I will answer in 3 parts since your problem is clearly a large one and I would highly recommend manual method with cheap labour if the collection of pages does not exceed a 1000.

Part 1: Feature Extraction - You have a very large array of features to choose from in the object detection field. Since one of your requirements is rotation invariance, I would recommend the SIFT/SURF class of features. You might also find Harris corners etc. suitable. Deciding which features to use can require expert knowledge and if you have computing power I would recommend creating a nice melting pot of features and passing it through a classifier training based importance estimator.
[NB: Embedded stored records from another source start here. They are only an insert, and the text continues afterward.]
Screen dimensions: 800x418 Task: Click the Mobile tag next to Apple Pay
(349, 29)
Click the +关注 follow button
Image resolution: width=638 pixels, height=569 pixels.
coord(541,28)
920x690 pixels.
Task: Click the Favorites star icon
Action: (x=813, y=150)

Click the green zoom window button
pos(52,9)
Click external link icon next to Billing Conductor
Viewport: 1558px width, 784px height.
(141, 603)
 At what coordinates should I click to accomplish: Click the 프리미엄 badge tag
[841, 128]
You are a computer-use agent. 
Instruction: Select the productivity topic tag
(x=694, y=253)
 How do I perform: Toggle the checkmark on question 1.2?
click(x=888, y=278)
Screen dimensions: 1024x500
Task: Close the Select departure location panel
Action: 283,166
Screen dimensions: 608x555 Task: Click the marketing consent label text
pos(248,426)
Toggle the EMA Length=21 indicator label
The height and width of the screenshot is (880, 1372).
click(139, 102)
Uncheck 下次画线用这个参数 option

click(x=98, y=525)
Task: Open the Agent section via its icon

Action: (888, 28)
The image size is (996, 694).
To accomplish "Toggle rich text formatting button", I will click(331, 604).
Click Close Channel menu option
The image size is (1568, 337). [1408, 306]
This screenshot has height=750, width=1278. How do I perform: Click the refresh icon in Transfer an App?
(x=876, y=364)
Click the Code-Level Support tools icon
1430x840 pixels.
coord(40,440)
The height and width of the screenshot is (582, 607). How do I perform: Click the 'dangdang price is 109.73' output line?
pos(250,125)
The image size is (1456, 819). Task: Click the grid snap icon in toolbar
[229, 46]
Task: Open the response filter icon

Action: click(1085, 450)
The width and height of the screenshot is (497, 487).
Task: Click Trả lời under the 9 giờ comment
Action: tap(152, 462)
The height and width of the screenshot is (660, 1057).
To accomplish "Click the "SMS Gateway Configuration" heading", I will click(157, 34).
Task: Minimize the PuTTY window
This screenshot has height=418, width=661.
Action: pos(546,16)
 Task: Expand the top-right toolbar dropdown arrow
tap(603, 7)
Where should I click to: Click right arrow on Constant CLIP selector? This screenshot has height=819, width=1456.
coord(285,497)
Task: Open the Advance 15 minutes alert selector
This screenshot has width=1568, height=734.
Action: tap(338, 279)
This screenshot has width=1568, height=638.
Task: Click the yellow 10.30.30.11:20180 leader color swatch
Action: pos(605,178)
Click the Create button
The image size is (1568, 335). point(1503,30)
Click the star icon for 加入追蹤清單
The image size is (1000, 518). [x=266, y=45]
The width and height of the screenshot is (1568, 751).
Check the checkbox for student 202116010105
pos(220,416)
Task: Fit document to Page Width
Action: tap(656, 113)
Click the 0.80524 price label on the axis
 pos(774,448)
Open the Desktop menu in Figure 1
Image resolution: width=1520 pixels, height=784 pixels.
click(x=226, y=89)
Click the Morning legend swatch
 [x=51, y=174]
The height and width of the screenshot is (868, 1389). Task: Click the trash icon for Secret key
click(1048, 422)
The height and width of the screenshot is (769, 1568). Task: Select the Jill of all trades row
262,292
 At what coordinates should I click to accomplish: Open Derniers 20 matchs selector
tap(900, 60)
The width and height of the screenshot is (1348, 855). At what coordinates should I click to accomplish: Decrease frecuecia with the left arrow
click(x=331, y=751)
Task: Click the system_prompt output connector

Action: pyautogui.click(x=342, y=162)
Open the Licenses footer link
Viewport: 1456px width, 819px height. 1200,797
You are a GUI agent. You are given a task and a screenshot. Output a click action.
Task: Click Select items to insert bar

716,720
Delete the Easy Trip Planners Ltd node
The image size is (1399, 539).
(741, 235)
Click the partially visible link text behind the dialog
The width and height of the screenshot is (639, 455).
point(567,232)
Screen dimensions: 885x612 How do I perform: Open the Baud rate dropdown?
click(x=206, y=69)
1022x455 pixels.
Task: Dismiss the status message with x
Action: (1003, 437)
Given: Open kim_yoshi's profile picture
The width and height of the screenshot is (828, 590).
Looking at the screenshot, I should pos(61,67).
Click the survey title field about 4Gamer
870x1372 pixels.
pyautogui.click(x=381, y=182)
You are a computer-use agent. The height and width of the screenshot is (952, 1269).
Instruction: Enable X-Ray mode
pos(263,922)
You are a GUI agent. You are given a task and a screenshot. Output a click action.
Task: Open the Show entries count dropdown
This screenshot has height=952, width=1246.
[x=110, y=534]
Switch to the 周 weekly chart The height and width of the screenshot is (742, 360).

Part 2: Classifier Selection - I am a great fan of the Random Forest classifier. The concept is very simple to grasp and it is highly flexible and non-parametric. Tuning requires very few parameters and you can also run it in a parameter selection mode during supervised training.

Part 3: Implementation - Python in essence is a glue language. Pure python implementations for image processing are never going to be very fast. I recommend using a combination of OpenCV for feature detection and R for statistical work and classifiers.

The solution may seem over-engineered but machine learning has never been a simple task even when the difference between pages is simply that they are the left-hand and right-hand pages of a book.